El verdadero peligro de hablar con una comediante no es que esté loca. Es que está tomando notas.
Mi ex pasó de príncipe azul a príncipe de las tinieblas en cuarenta y ocho horas. Mi familia dejó de parecerse a las brujas de los cuentos, esas señoras, comparadas con las mía, parecen princesas de Disney. Y una amiga se molestó porque, según ella, yo contaba públicamente todo lo que me decía.
– Yo jamás he dicho «Laura». Le respondí. Además, todavía nadie sabe cuál Laura eres.
Yo protejo la identidad de mis fuentes. Cambio nombres, exagero los hechos y, si alguien reclama, convierto el reclamo en el cierre del chiste.
El chiste que se contó solo
Una noche, después de una presentación, felicité en inglés a una comediante americana por un chiste que había hecho en su set.
– I don’t speak Spanish. No hablo español -me respondió al escuchar mi acento.
Otro comediante intervino y le aclaró: «She’s speaking English».
Yo me reí a carcajadas.
– This is the most racist thing I have ever heard. Esto es lo más racista que he escuchado en mi vida -dije, todavía riéndome.
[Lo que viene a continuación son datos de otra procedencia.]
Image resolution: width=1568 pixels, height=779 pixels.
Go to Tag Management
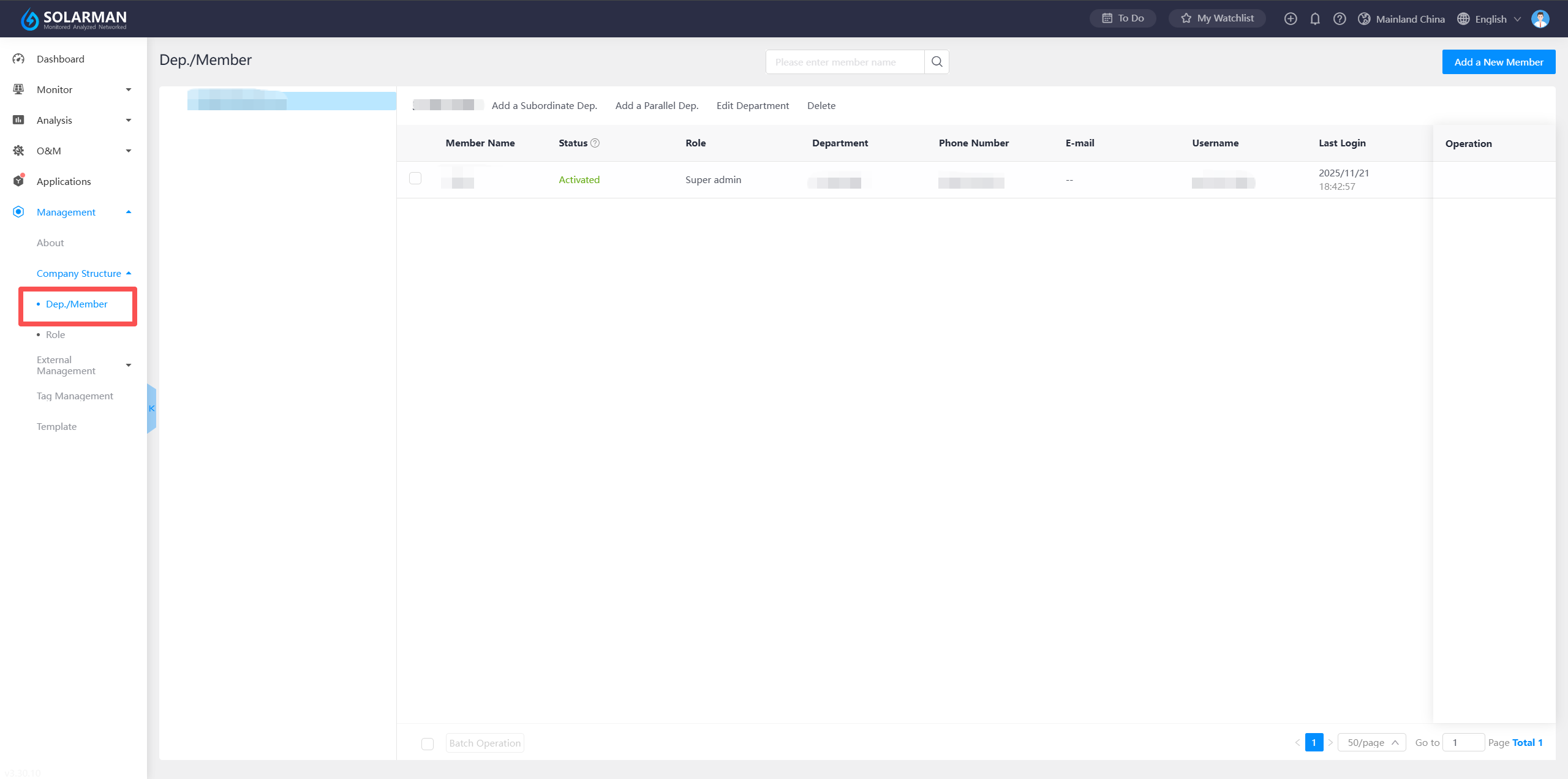pos(75,396)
Ella aseguró que no me había escuchado. Yo pensé: «Tranquila, ese comentario fue más gracioso que todo tu set». Pero no se lo dije, porque una cosa es hacer roast (quemar a la gente) sobre la tarima y otra muy distinta es ser una maleducada sin micrófono.
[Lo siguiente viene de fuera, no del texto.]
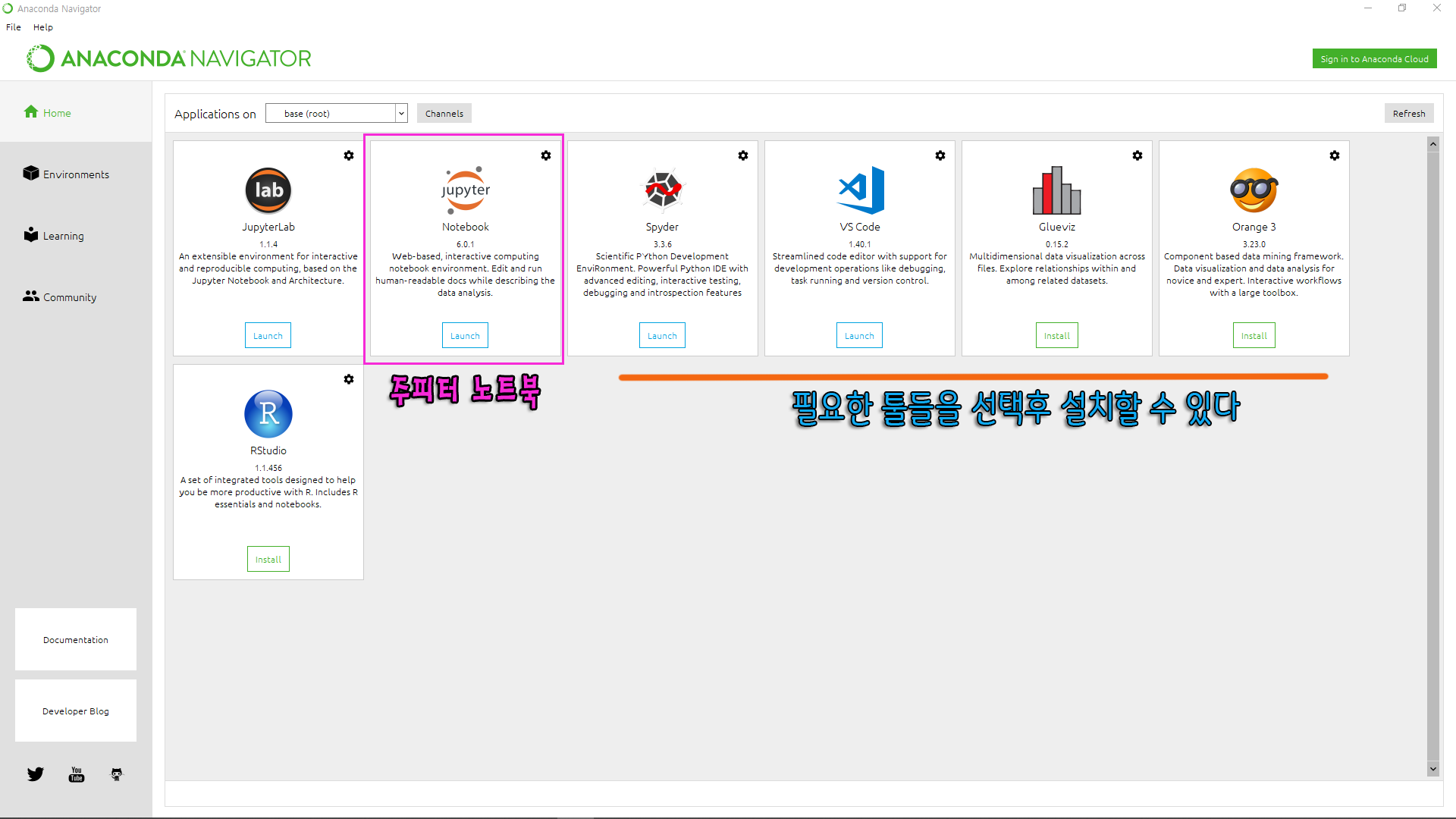Go to the Learning section

coord(64,236)
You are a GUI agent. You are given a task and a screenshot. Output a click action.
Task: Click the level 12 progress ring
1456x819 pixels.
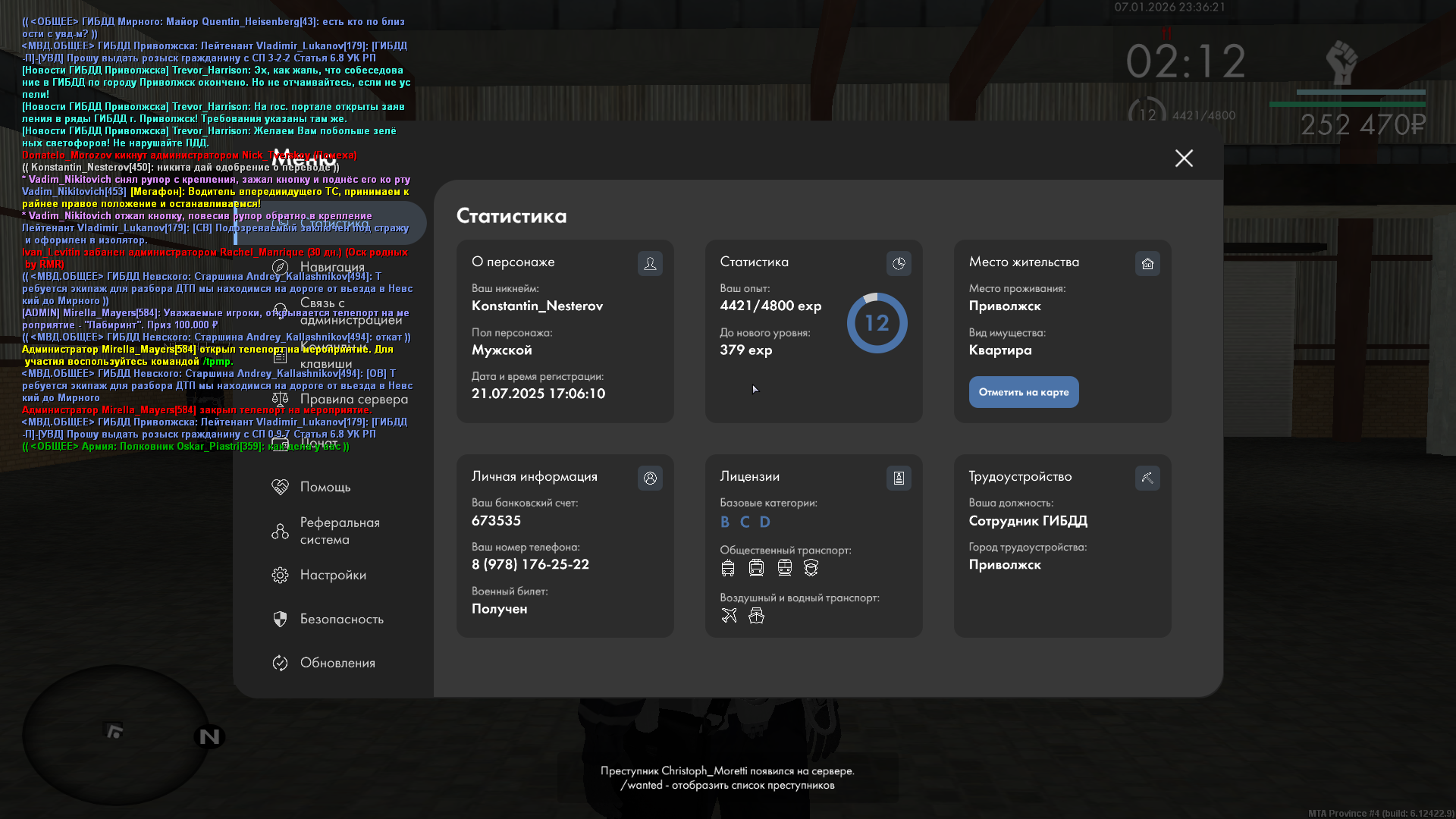877,323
– ¿Dónde vives? Le pregunto.
– Naples. Me respondió. A lo que automáticamente le dije.
– ¿Cómo vives en Florida y no entiendes un acento latino? Solo existen dos posibilidades: o tu marido te tiene secuestrada y nunca sales de tu casa, o eres pobre y no tienes housekeeper. No sé si un año después ya entendió el chiste, pero bueno, el chiste se cuenta solo.
Ella creyó que mi acento significaba que yo no hablaba inglés. Yo descubrí que el suyo significaba que no conocía Florida.
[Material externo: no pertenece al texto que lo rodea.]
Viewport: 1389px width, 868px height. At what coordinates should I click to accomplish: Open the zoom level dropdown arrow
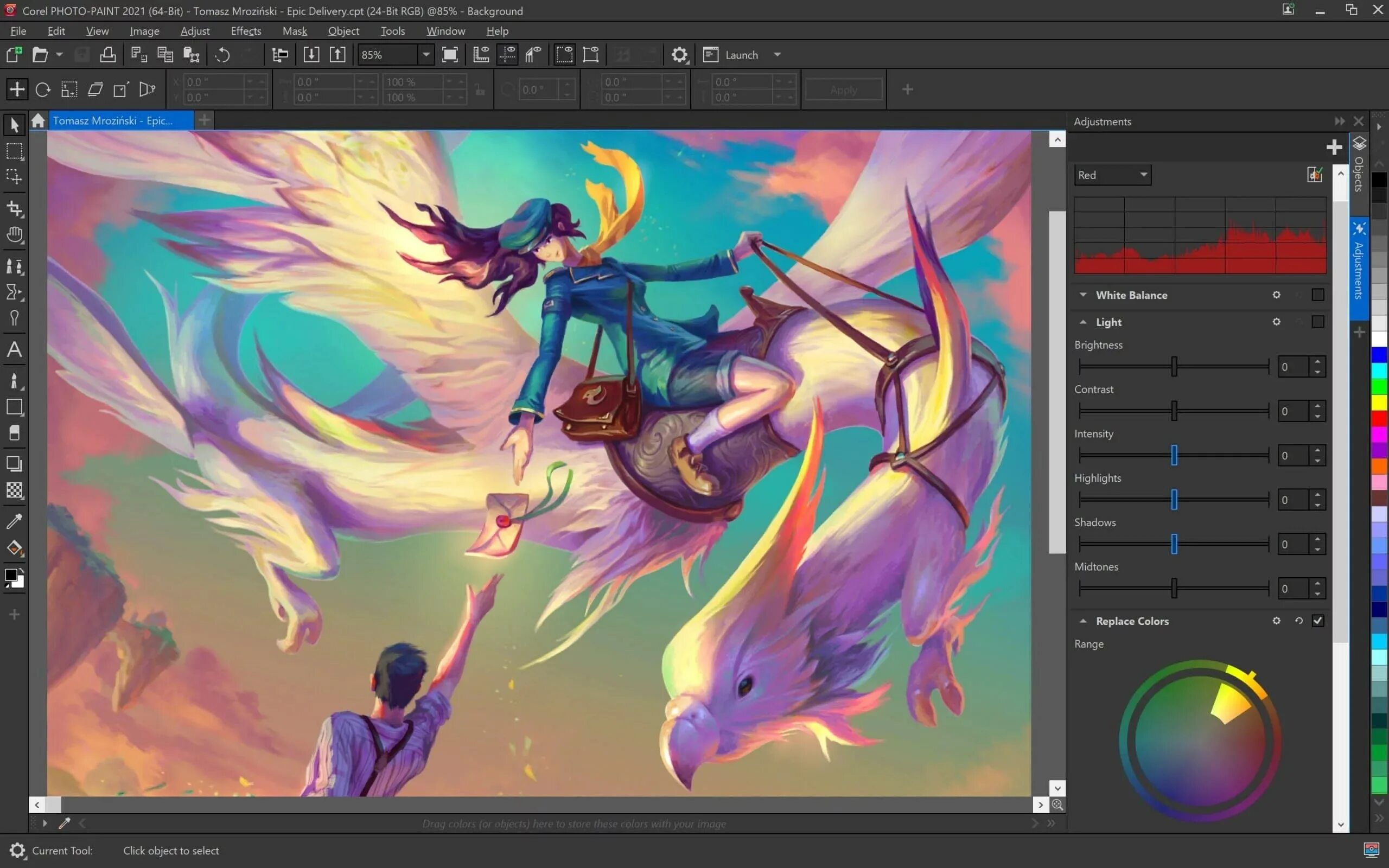(426, 55)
No tengo exnovios, tengo personajes recurrentes
Un comediante no dice en voz alta todo lo que piensa. Lo archiva, lo exagera y espera hasta tener iluminación, micrófono y testigos.
Por eso no tengo exnovios, familiares problemáticos, desconocidos indiscretos y enemigos. Tengo personajes recurrentes.
Algunos trataron de crear traumas. Otros me dejaron material. Los más generosos me dejaron las dos cosas.
Así que, si estás hablando conmigo y de pronto me quedo callada, o me notas como perdida, no te preocupes, no estoy molesta estoy escribiendo.